Activity: Please repeat exactly the lines from the one containing "Task: Uncheck Incoming Emails" through the last line of the records below, both included, and leave out any pictures.
════════════════
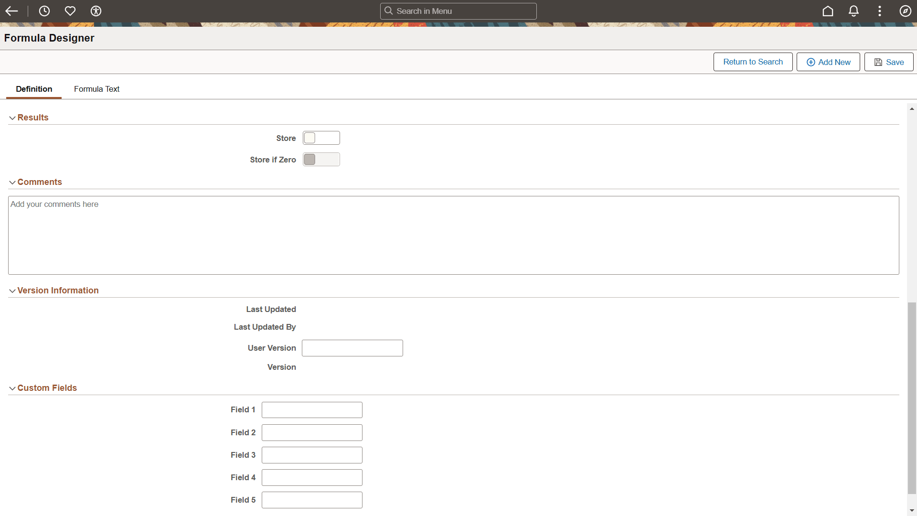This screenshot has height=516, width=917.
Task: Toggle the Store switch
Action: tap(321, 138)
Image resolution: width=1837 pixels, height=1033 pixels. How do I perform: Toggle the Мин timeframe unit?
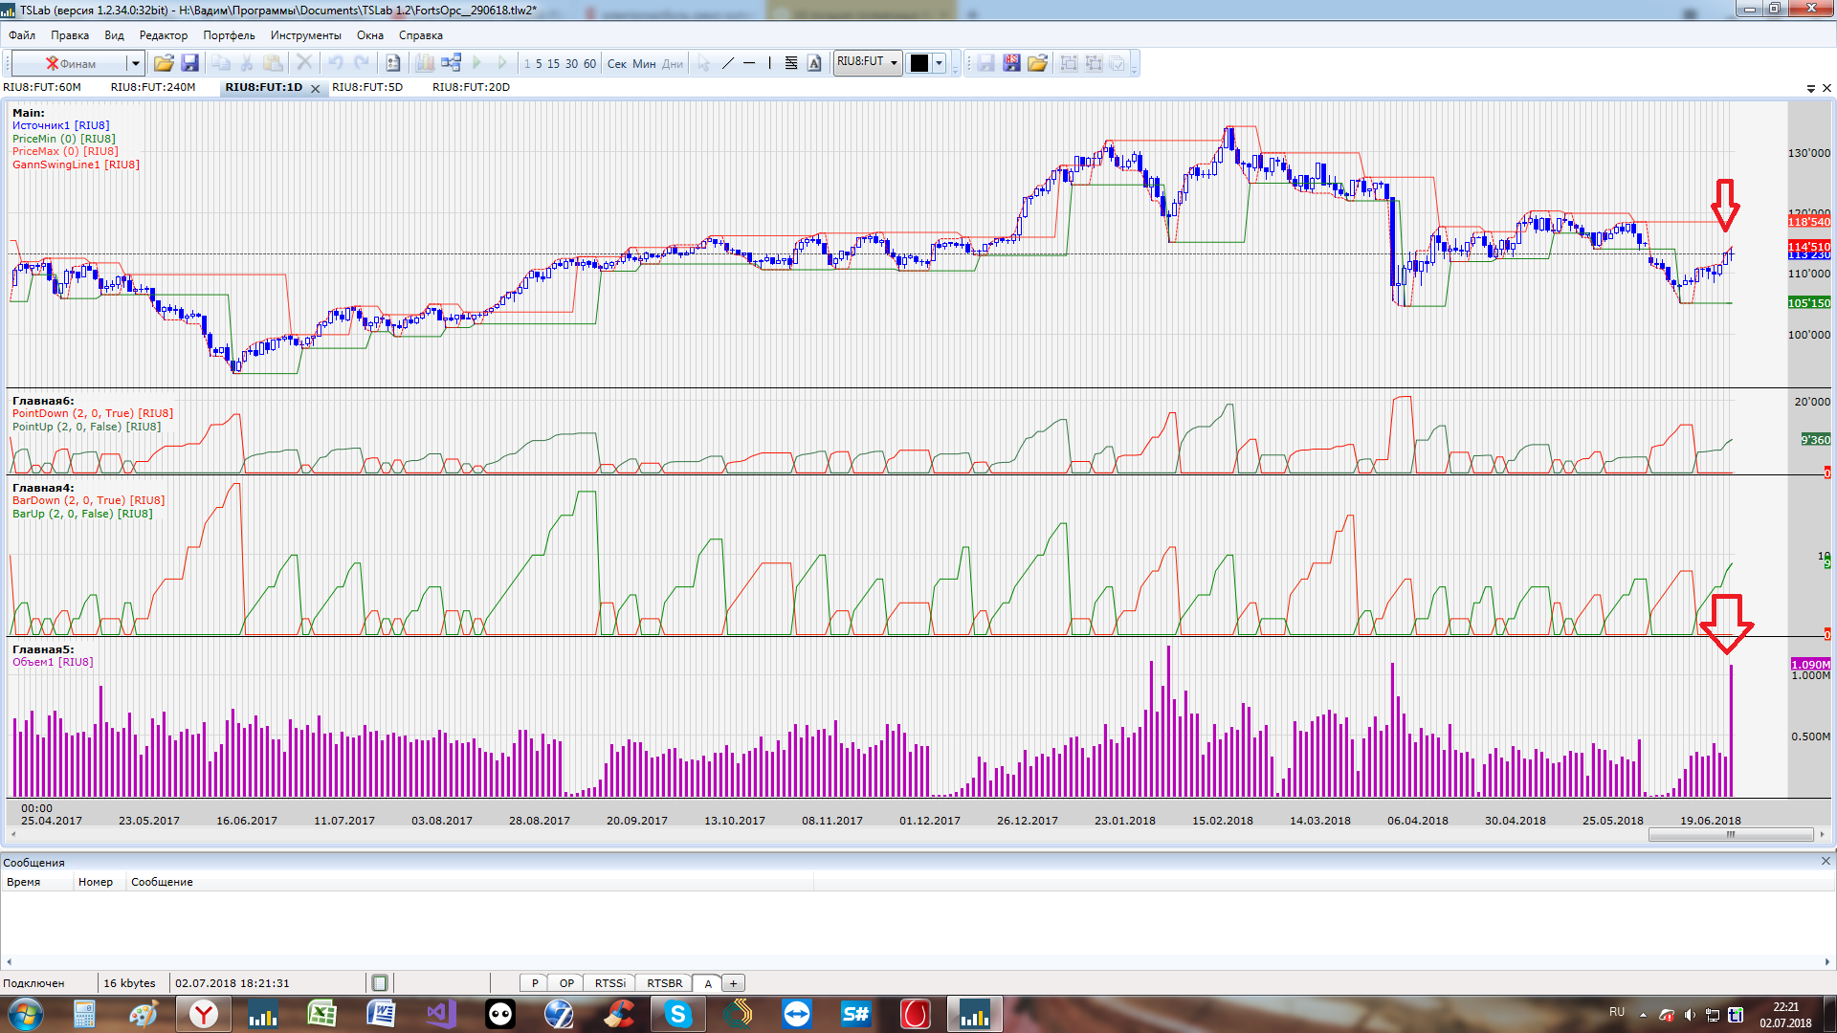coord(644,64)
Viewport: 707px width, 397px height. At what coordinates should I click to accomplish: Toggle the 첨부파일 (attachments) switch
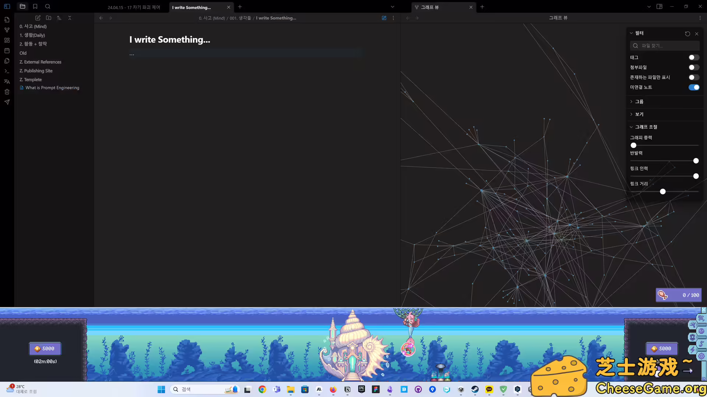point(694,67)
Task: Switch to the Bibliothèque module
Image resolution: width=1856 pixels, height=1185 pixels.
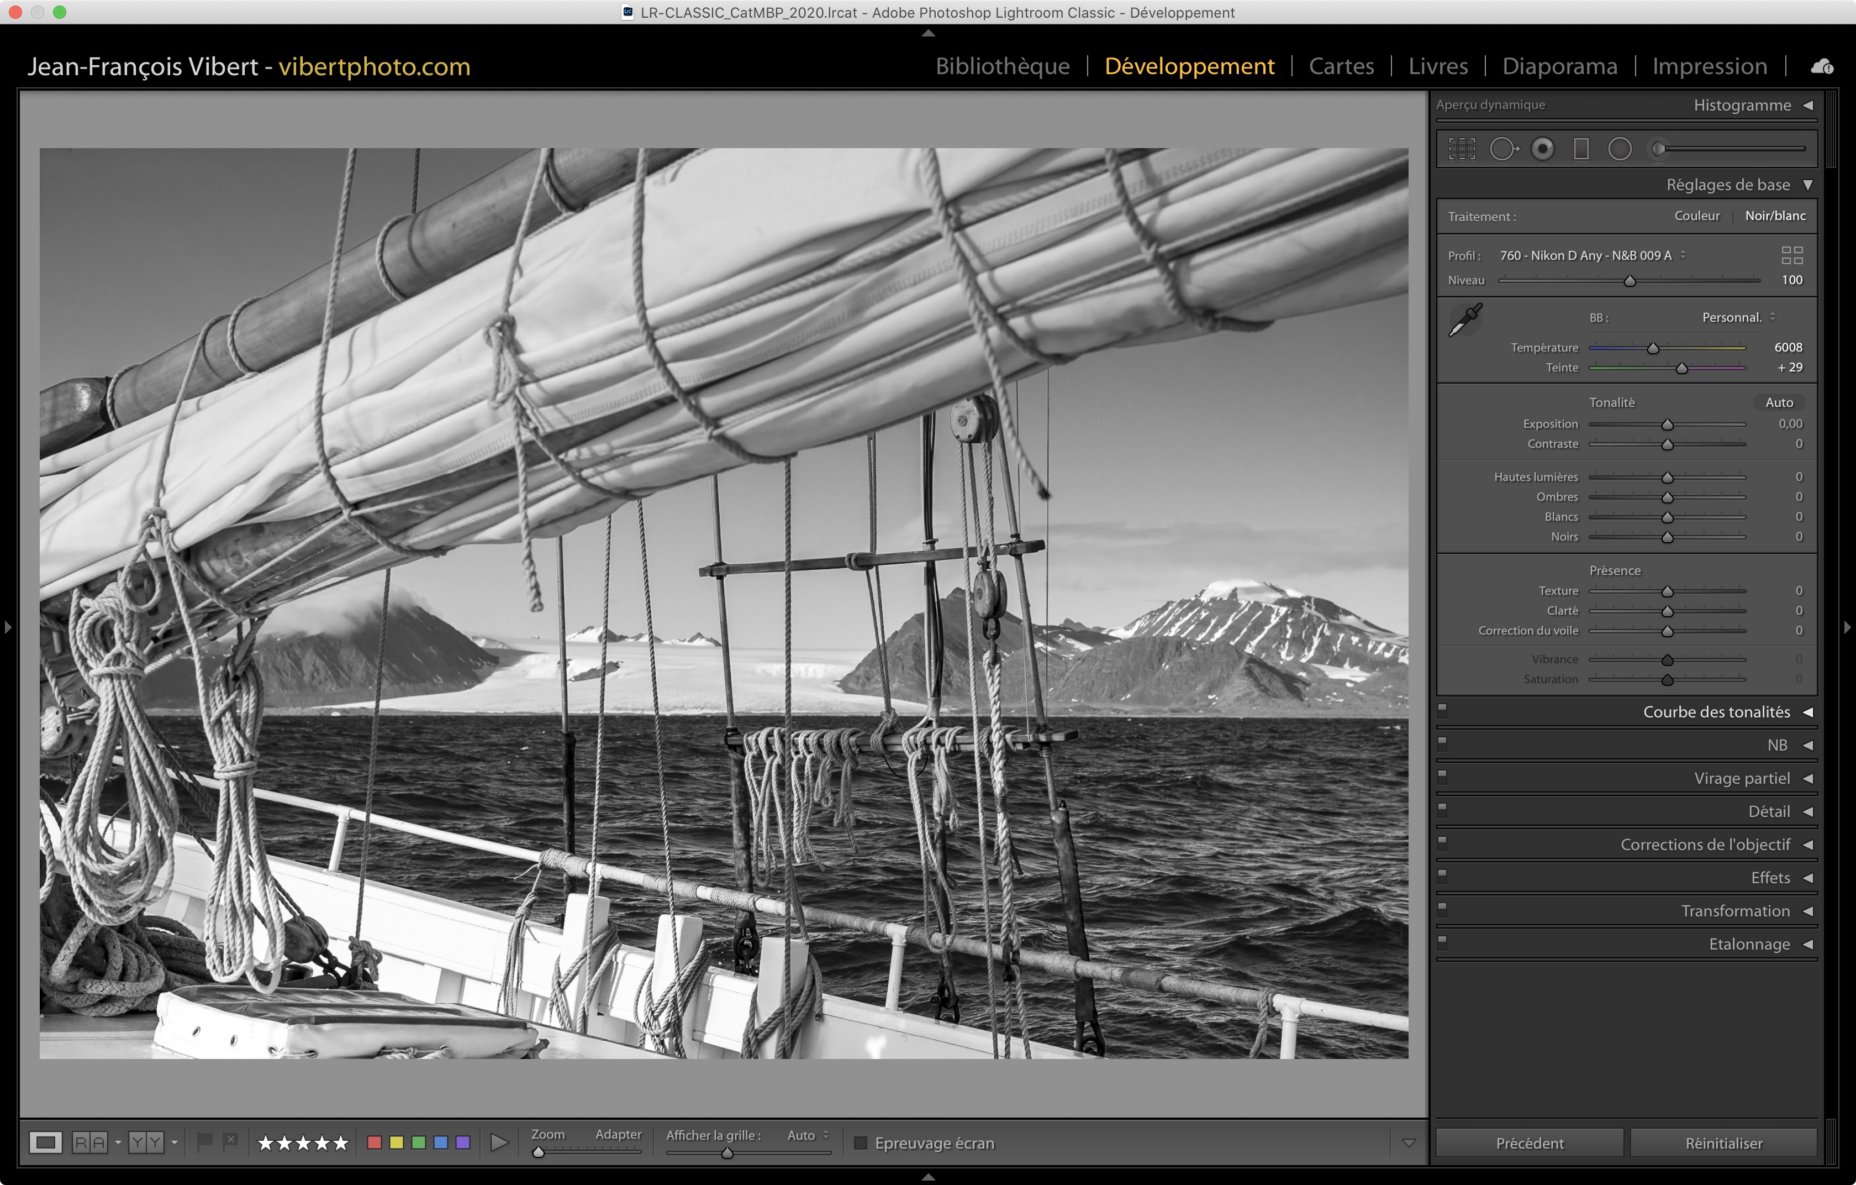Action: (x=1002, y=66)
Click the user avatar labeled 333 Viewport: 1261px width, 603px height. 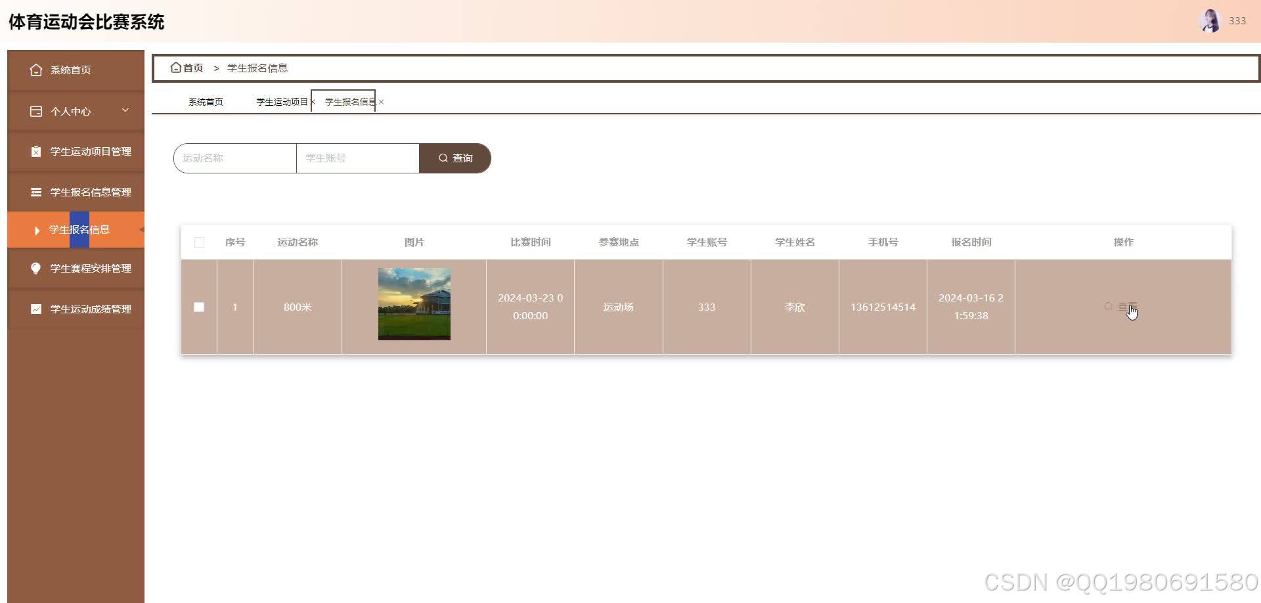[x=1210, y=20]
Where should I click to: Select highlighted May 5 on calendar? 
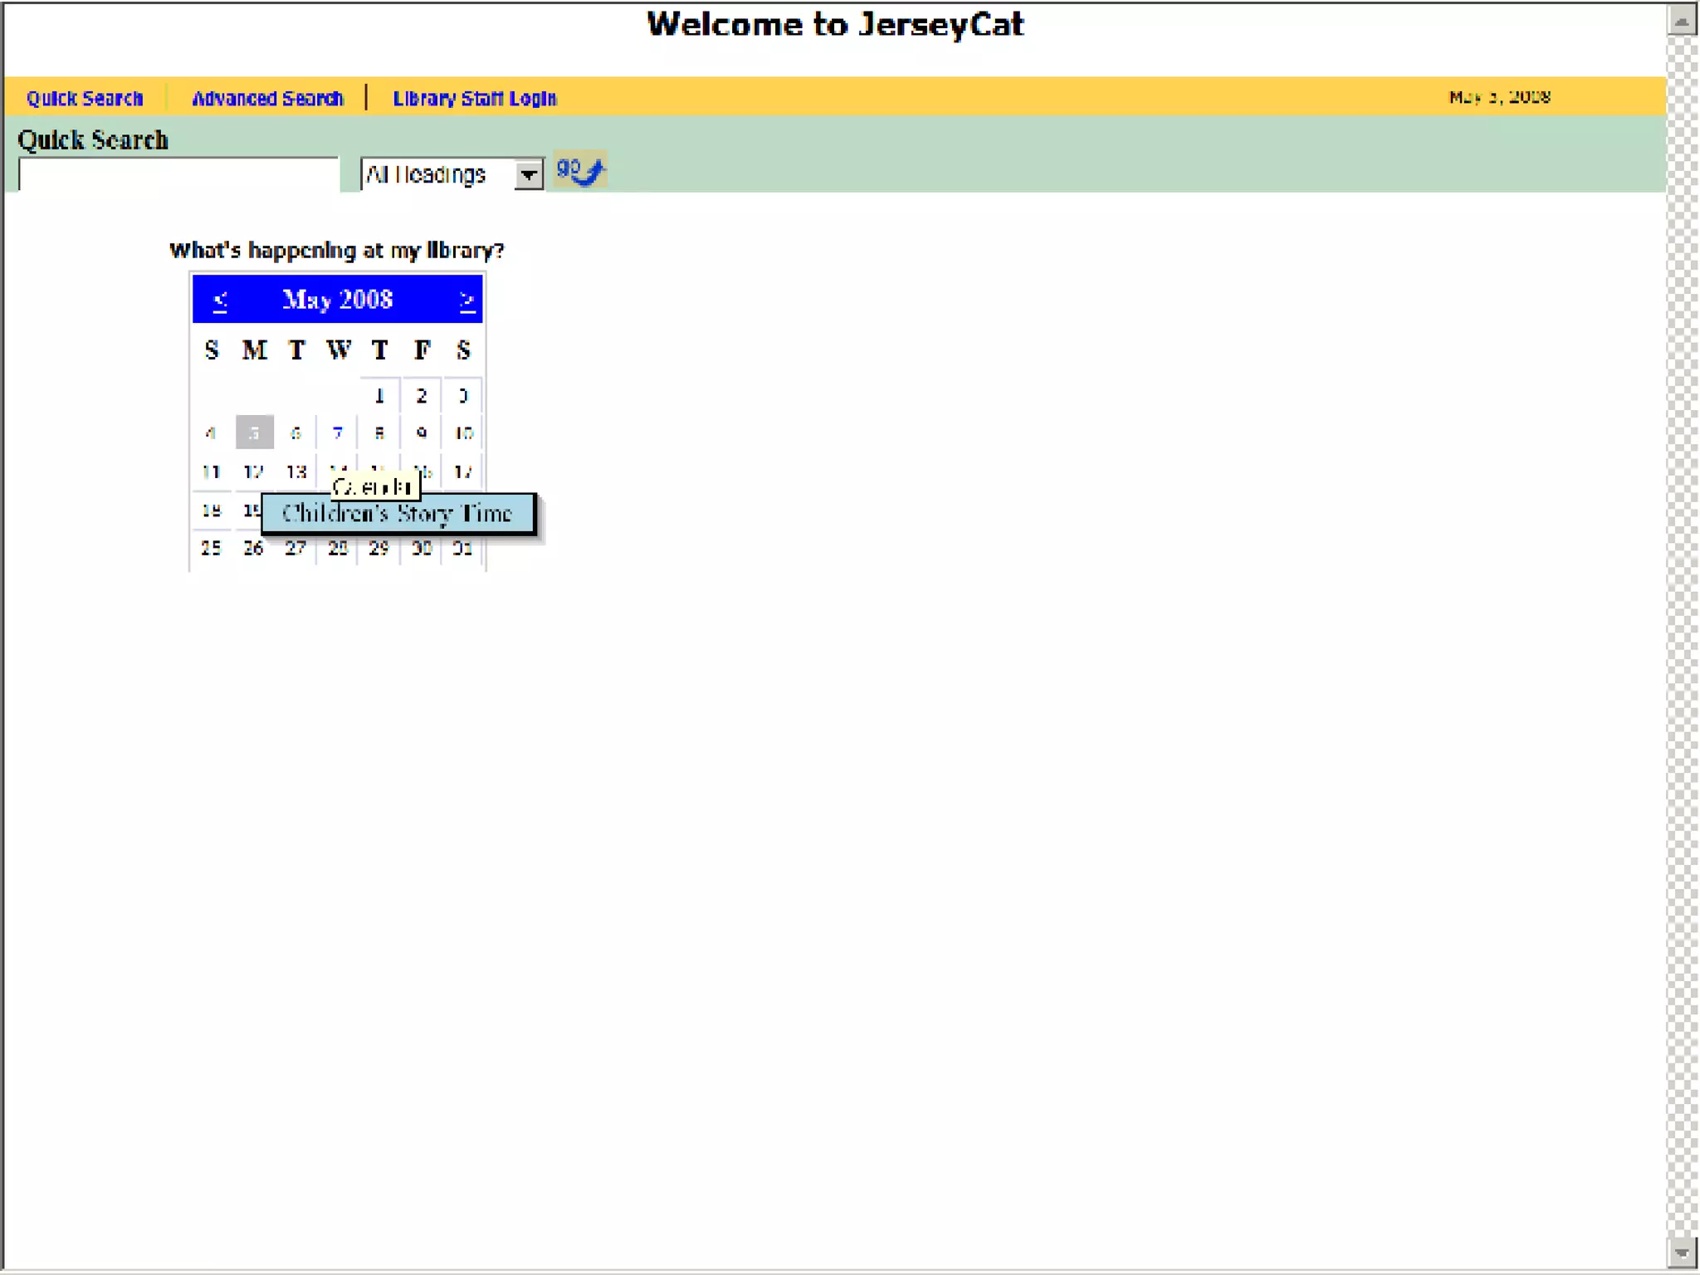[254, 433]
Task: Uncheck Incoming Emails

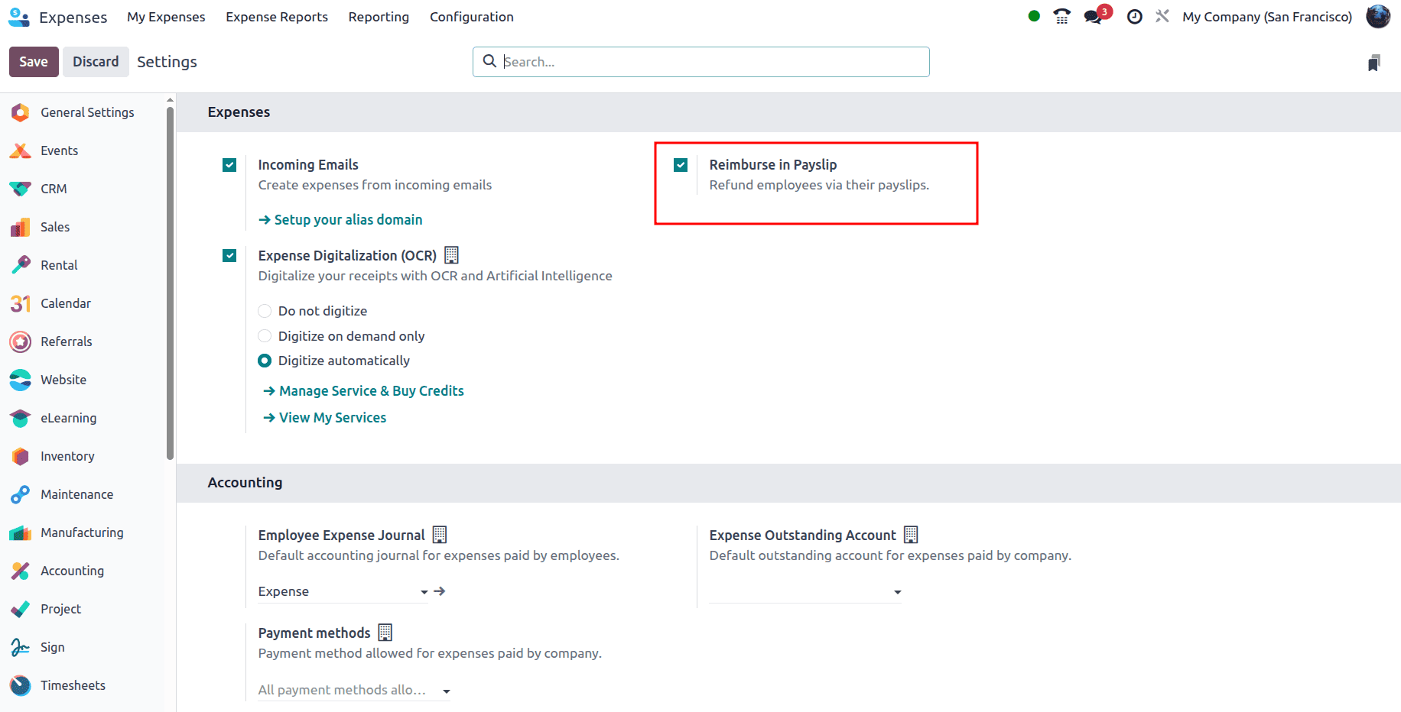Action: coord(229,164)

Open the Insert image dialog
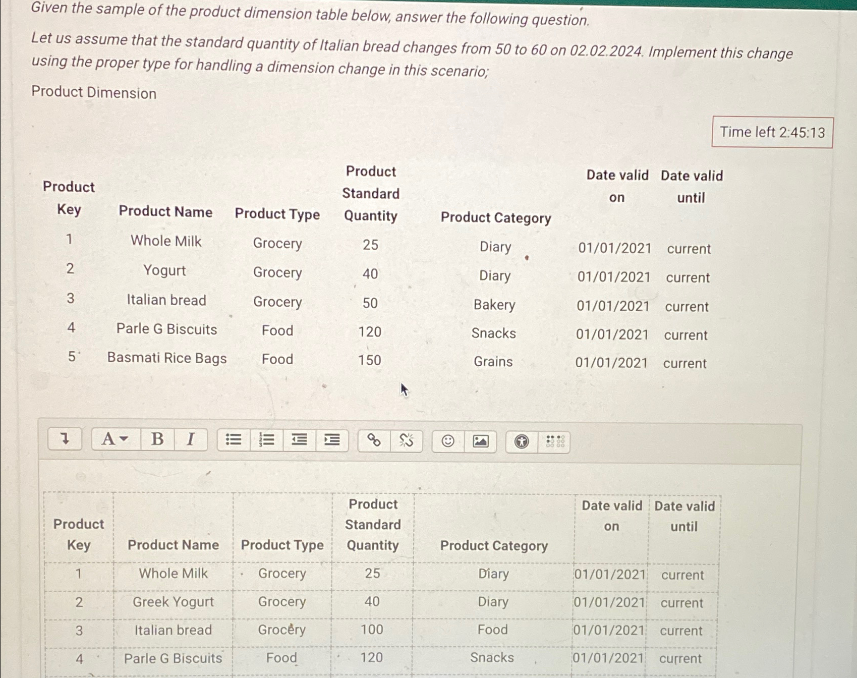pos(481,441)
════════════════
Your response:
Task: Uncheck Incoming Emails

Action: coord(229,164)

Open the Insert image dialog
pos(481,441)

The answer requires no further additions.